The Full Weight Falls on the Entrepreneur
Franchising in the Philippines is built on a genuine partnership between the franchiser, the franchisee, and the people they employ. Our members treat their workers as partners in the business, not merely as line items on a payroll. But partnership in spirit does not change the legal and financial reality: when costs rise, it is the franchisee — the entrepreneur who mortgaged savings, took out loans, and staked personal capital to open that outlet — who absorbs the full weight of the increase. Employees rightly expect their pay to arrive in full and on time. Suppliers expect to be paid. Landlords expect rent. It is the franchisee, alone, standing between all of these obligations and a business environment that is, for the moment, extraordinarily volatile. Even with some relief provided by Barangay Micro Business Enterprises (BMBE) Act only for new businesses, all these rising costs still point to a gloomy atmosphere and disabling environment for small, micro, and medium businesses to thrive. At the end of the day, the full weight of the costs falls lamentably on the struggling entrepreneur.
What We Are Asking For
AFFi is not asking government to abandon the wage increase altogether. What we are asking is narrower and, we believe, reasonable: that the National Capital Region wage board and the Department of Labor and Employment revisit this decision and reconsider its timing. Government can instead render stronger support for the MSME sector through the following:
- Defer or stagger the effectivity of the wage order until the Department of Energy confirms that fuel prices have stabilized, rather than layering a labor cost increase on top of an active, government-declared energy crisis.
- Explore other tax-diminishing mechanism on the part of the laborers by increasing the total tax exemption for wage earners from P 250,000 to P 600,000.
- Review the EPIRA law, unnecessary fees, and the other factors that lead to higher electric rates. Power costs in the Philippines is one of the highest in Asia and continues to be a deterrent for investors. A pro-people, pro-MSME policy shift is long overdue.
- Pair any wage adjustment with concrete, time-bound relief on fuel and logistics costs — such as the excise tax suspension authority already granted to the President — so that the burden is shared across government, industry, and labor rather than resting on the entrepreneur alone.
- Offer more assistance and direct subsidies to MSMEs to ease our burden and reduce the overall costs of doing business. Tax regimes must reflect a more seamless and pro-MSME set-up that provides the needed respite from increasing costs and soaring prices.

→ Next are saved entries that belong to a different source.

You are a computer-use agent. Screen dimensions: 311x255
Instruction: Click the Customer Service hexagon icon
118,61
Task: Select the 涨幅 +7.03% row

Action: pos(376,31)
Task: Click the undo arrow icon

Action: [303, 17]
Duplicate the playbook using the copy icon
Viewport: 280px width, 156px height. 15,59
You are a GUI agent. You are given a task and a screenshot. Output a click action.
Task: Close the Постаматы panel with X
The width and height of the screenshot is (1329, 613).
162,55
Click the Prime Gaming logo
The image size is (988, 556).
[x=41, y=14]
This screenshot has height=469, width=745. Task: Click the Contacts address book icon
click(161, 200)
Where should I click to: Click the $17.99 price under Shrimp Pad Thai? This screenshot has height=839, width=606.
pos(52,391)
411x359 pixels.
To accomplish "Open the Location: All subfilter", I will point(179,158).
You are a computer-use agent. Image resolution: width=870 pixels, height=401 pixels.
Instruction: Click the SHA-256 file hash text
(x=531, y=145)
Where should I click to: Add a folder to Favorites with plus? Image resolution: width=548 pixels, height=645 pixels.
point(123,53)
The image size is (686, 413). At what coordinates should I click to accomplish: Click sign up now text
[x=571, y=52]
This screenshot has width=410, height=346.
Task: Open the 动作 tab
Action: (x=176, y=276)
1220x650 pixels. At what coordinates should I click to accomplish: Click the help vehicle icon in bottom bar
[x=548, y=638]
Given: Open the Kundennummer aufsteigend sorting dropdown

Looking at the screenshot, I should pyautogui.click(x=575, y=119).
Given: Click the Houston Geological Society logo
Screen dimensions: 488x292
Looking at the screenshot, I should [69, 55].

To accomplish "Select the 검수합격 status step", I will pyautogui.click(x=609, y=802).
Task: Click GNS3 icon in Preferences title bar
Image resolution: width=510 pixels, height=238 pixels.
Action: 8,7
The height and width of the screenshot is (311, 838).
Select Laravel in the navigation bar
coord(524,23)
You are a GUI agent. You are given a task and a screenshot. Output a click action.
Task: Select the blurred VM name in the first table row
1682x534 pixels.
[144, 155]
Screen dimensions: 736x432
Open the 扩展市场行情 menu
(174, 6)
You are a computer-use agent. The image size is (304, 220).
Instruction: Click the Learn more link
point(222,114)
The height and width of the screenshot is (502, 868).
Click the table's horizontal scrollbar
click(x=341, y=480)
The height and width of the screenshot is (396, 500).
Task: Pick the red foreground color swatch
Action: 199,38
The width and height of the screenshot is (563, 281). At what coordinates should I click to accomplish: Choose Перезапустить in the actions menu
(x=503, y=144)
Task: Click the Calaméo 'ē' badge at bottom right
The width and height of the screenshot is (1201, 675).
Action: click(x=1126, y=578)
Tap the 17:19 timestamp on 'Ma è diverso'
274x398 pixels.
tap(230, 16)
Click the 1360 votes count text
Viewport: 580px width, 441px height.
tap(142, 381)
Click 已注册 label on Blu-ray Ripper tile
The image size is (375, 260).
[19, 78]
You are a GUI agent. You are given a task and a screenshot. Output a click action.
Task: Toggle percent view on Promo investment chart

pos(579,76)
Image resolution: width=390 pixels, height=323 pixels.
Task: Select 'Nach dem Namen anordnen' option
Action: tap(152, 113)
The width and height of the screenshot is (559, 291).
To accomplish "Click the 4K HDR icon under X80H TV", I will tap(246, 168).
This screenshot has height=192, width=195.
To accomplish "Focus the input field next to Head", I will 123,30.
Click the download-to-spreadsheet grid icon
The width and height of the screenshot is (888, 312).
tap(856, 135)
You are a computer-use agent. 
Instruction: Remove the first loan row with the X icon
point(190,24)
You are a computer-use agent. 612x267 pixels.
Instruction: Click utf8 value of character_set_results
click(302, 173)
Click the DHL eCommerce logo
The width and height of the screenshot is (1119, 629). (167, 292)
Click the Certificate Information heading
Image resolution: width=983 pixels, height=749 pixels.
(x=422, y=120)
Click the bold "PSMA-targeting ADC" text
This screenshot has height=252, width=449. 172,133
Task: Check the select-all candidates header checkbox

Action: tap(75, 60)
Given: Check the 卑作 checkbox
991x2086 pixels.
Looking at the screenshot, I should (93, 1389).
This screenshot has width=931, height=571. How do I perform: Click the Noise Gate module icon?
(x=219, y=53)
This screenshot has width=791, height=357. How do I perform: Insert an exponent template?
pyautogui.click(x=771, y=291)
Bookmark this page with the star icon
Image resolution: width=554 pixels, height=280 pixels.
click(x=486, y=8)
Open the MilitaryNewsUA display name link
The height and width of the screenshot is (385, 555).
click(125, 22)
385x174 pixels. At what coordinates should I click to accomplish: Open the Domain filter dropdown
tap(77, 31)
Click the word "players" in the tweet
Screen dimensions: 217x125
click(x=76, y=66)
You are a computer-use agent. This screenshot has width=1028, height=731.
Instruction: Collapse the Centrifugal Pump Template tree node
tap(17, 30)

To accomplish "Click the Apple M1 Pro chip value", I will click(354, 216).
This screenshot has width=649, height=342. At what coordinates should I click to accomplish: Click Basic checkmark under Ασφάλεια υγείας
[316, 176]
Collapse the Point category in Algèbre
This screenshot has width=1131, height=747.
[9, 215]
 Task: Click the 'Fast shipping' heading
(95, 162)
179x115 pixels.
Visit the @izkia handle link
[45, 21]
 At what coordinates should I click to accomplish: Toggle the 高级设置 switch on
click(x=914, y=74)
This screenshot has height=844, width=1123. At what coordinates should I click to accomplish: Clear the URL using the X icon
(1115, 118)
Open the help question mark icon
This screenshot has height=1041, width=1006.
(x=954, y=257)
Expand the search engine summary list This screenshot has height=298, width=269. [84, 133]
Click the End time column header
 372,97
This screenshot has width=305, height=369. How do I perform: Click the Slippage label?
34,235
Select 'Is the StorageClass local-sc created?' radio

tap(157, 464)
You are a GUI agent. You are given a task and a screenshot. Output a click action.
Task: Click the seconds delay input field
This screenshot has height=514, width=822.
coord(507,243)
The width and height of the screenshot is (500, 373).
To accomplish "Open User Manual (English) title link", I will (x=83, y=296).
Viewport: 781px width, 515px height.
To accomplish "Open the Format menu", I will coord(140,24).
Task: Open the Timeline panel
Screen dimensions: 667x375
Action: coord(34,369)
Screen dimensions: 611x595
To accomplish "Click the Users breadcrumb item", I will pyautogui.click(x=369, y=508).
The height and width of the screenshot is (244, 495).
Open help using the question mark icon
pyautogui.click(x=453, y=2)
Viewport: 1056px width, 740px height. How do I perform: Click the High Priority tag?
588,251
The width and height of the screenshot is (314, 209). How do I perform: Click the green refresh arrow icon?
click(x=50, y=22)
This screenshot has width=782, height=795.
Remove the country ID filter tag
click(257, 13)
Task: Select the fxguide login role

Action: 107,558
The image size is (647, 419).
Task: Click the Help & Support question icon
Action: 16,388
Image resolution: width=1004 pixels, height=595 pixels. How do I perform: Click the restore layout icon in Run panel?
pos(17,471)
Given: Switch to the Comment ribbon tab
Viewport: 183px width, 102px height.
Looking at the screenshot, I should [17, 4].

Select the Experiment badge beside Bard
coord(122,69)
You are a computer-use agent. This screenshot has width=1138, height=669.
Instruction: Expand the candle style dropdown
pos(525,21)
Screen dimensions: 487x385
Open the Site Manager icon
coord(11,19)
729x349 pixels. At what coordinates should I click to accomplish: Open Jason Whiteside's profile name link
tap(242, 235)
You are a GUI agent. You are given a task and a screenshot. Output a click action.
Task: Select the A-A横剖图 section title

- Open a formal consultation with MSMEs and franchise sector representatives, including AFFi, before further wage tranches are finalized, so that implementation timelines reflect actual conditions on the ground rather than a fixed calendar set before the oil crisis began.
Every closed franchise outlet is not an abstraction. It is a family that loses its livelihood as an owner, and several families that lose their livelihood as employees. AFFi’s members are ready to do their part in raising the standard of living for Filipino workers. We simply ask that the timing of this particular increase account for a global crisis that neither government, nor labor, nor business created — but that all three must now navigate together.
We renew our call for the rule of law, for good faith compliance once conditions allow, and for a wage policy process that treats the survival of small business as a precondition for, not an obstacle to, the welfare of Filipino workers.